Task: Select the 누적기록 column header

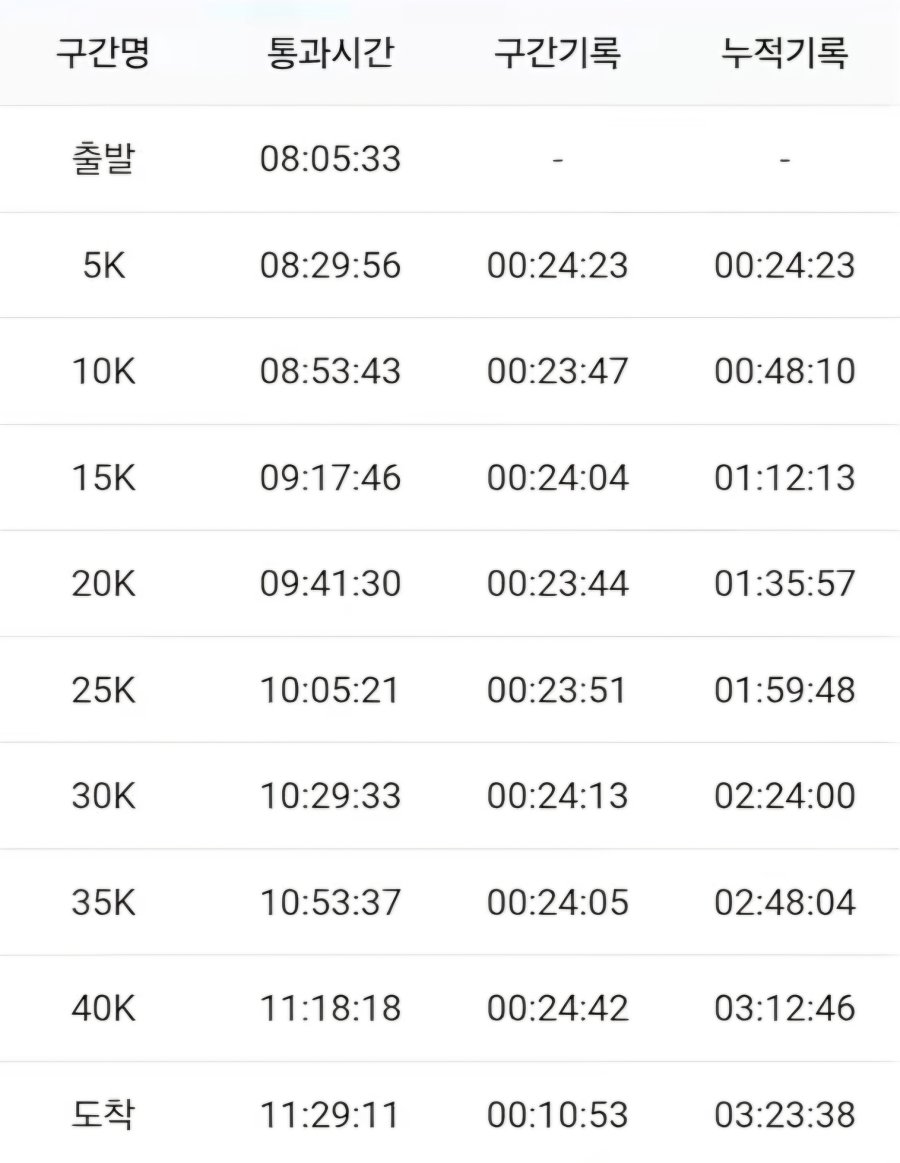Action: pos(785,53)
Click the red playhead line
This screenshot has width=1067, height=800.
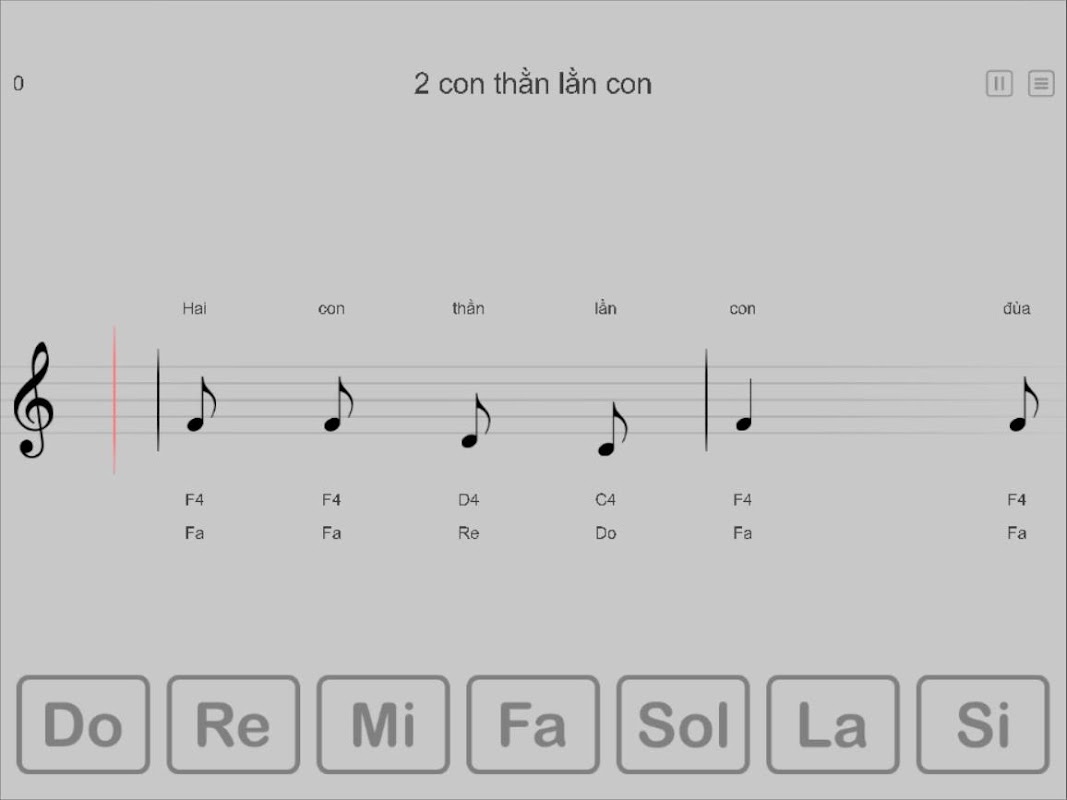click(114, 400)
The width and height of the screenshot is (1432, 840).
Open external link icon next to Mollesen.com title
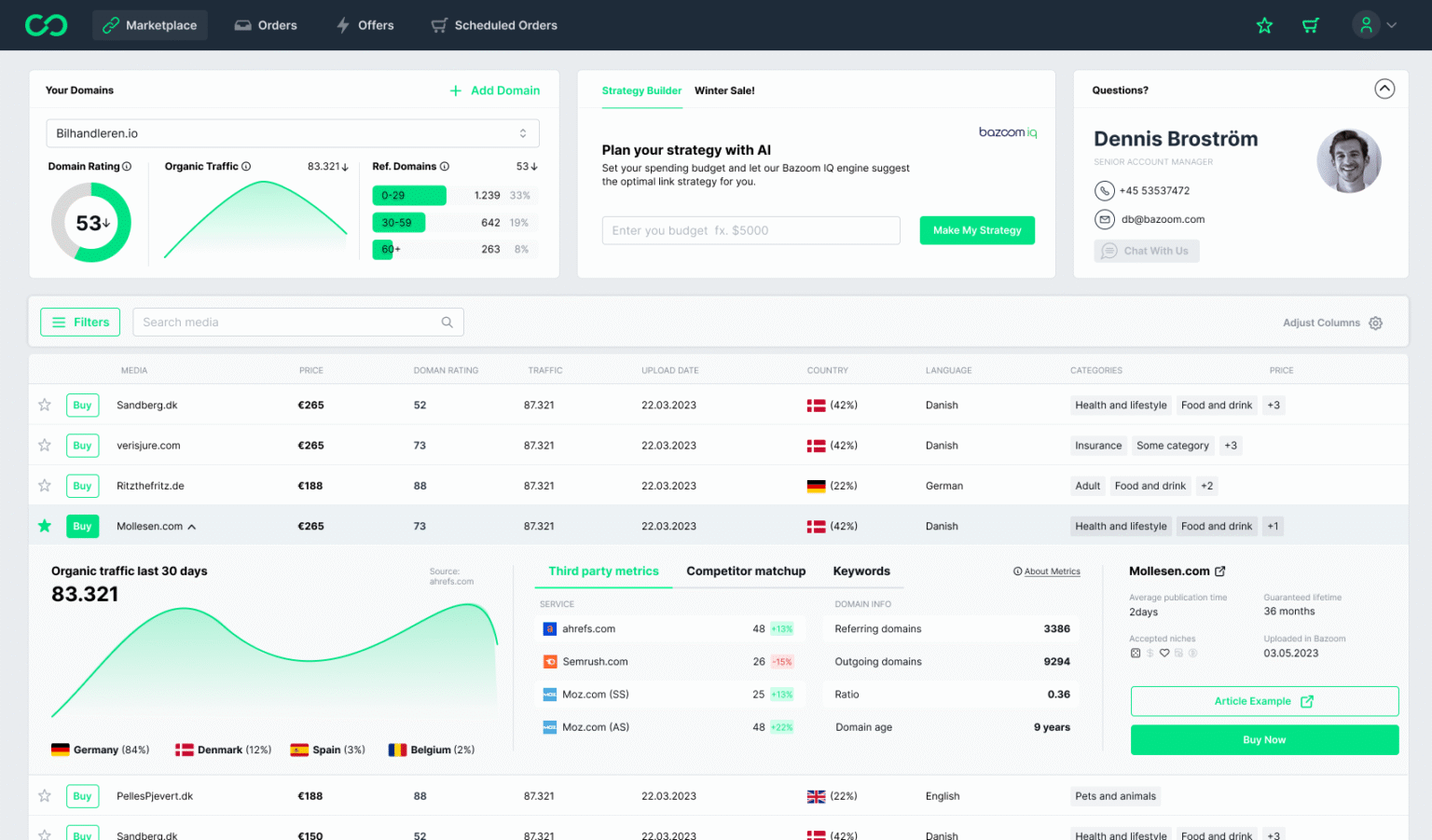tap(1220, 571)
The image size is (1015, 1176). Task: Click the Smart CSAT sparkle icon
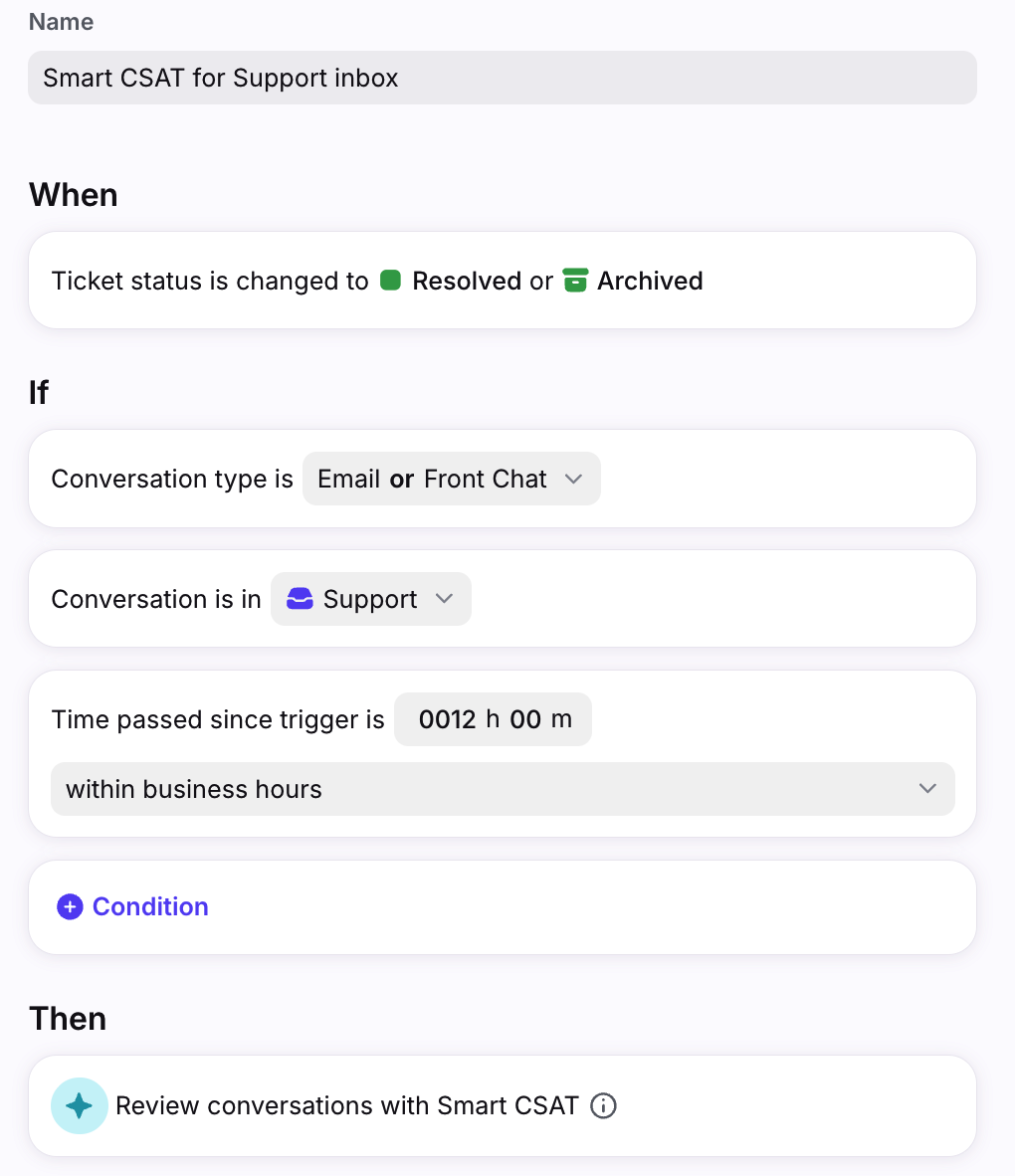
————————
### [What you have to do]
Output all of the lines above verbatim, with the pictures left out.

### [Response to the task]
Task: Select the 누적기록 column header

Action: pos(785,53)
Click the red playhead line
This screenshot has width=1067, height=800.
click(114, 400)
The width and height of the screenshot is (1432, 840).
Open external link icon next to Mollesen.com title
tap(1220, 571)
The image size is (1015, 1176). Task: Click the Smart CSAT sparkle icon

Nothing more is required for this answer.